Дельфина ласково проговорила:
— Иди, сядь.
Произнесла она это таким естественным, таким лишенным всякой приподнятости тоном, что он подошел к ней.
— Не хочешь даже меня поцеловать…
Дени неохотно коснулся губами подставленного ему лба.
— Вернулась!
Чувствовалось, что ему очень хочется произнести эти слова насмешливо-развязным тоном.
— А разве тебя не предупредили? Мы же прислали телеграмму.
— Да, да, предупреждали…
Она весело перебила его:
— А теперь рассказывай… Как дела? Насколько я понимаю, здесь у вас в наше отсутствие получился хорошенький тарарам.
— То есть… Ты все знаешь?
— Конечно, знаю. А ты как думал?
— Ладно… Тогда спокойной ночи.
Он направился к двери.
— Не хочешь со мной поговорить?
— Мне нечего тебе сказать…
— Да не упрямься ты, дорогой ты мой мальчик…

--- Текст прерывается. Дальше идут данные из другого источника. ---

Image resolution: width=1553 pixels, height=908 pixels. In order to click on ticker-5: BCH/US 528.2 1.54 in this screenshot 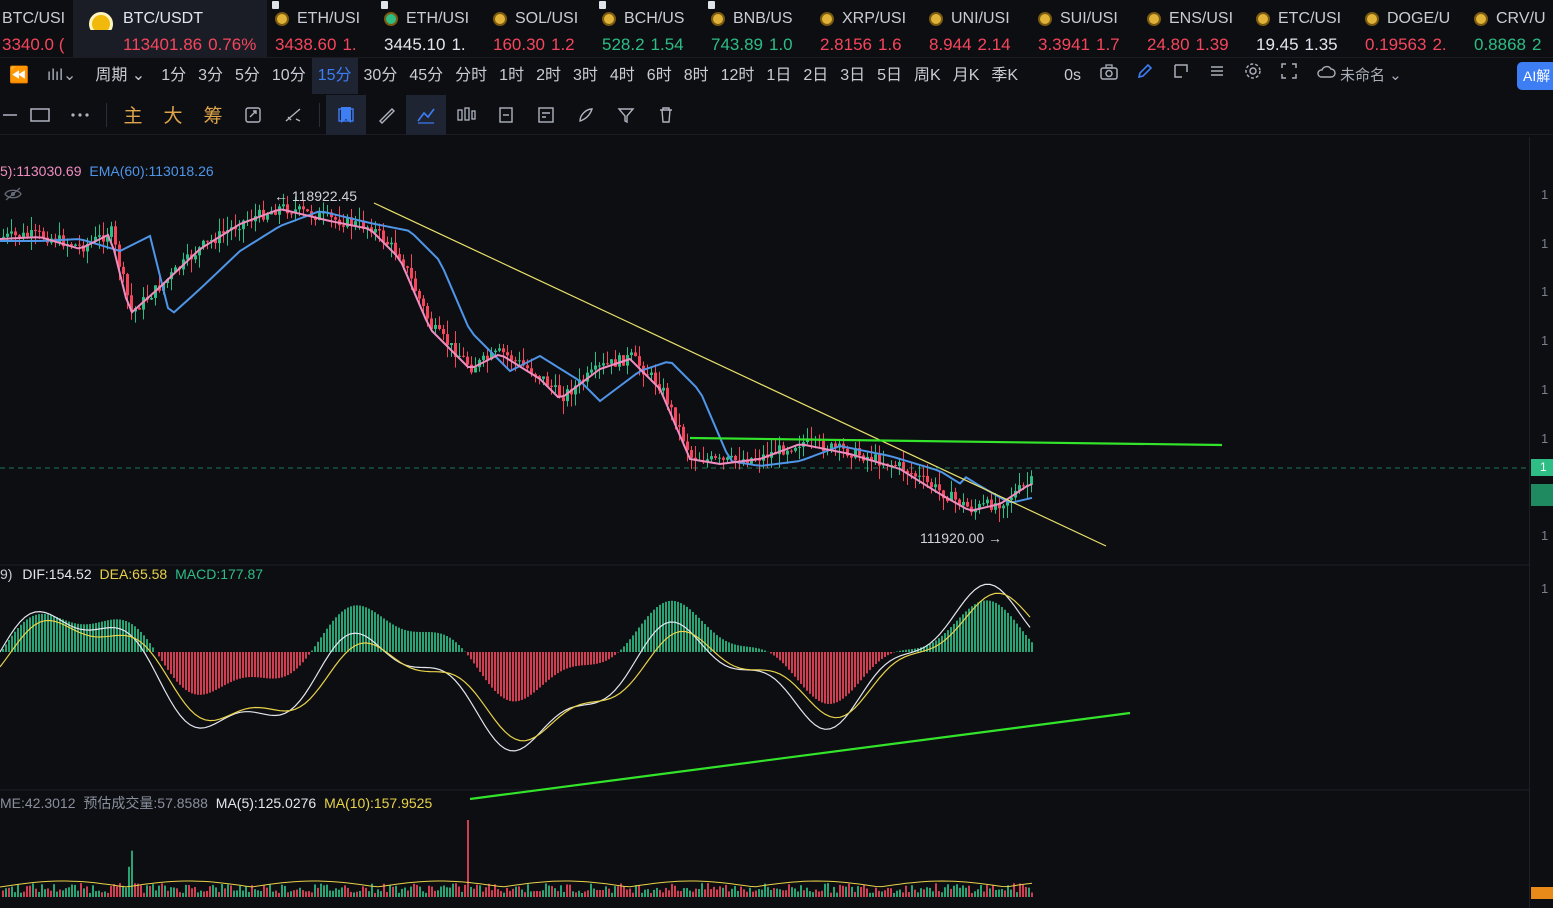, I will do `click(648, 28)`.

— Я вовсе не упрямлюсь, я спать хочу. — И добавил вызывающе: — Я ведь работаю.
— Все работают.
— Нет, не все, некоторые разъезжают по всему свету и живут себе припеваючи.
— Это ты обо мне говоришь?
— Но тебе, в числе прочих. Ты не одна такая…
— Ну ладно, до завтра.
— Ты сердишься?
— Нет, скорее, хочу понять.
— Ого! Понять!
— Считаешь, что я неспособна?
— Так же, как и все прочие. Родители… да было бы тебе известно…
— Не будь расистом, совсем как отец говоришь!
— Нашла время острить!
— Присядь-ка на минуточку.
Он пожал плечами, но сел.
Наклонившись к нему. Дельфина ласково спросила:
— Тебе хотелось бы иметь машину? Поэтому, да?
Он удивленно ответил:
— Нет…
— Тогда почему же?
— Ах вот оно что, ты подумала, мне захотелось иметь машину и поэтому… нет, тут совсем другое.
— Не понимаю.
— Не в машине дело.
— Тогда в чем же?
— Это гораздо сложнее.
— Сложнее…
— Трудно объяснить. Особенно тебе. Я был в бешенстве.
— Почему в бешенстве?
— Тьт уехала… Так вот сразу… И надо сказать, при весьма странных обстоятельствах.
— Я поехала к твоему отцу. Что же тут необыкновенного?
— Правильно. Ничего. — Помолчав, он пояснил: — Ты нас бросила.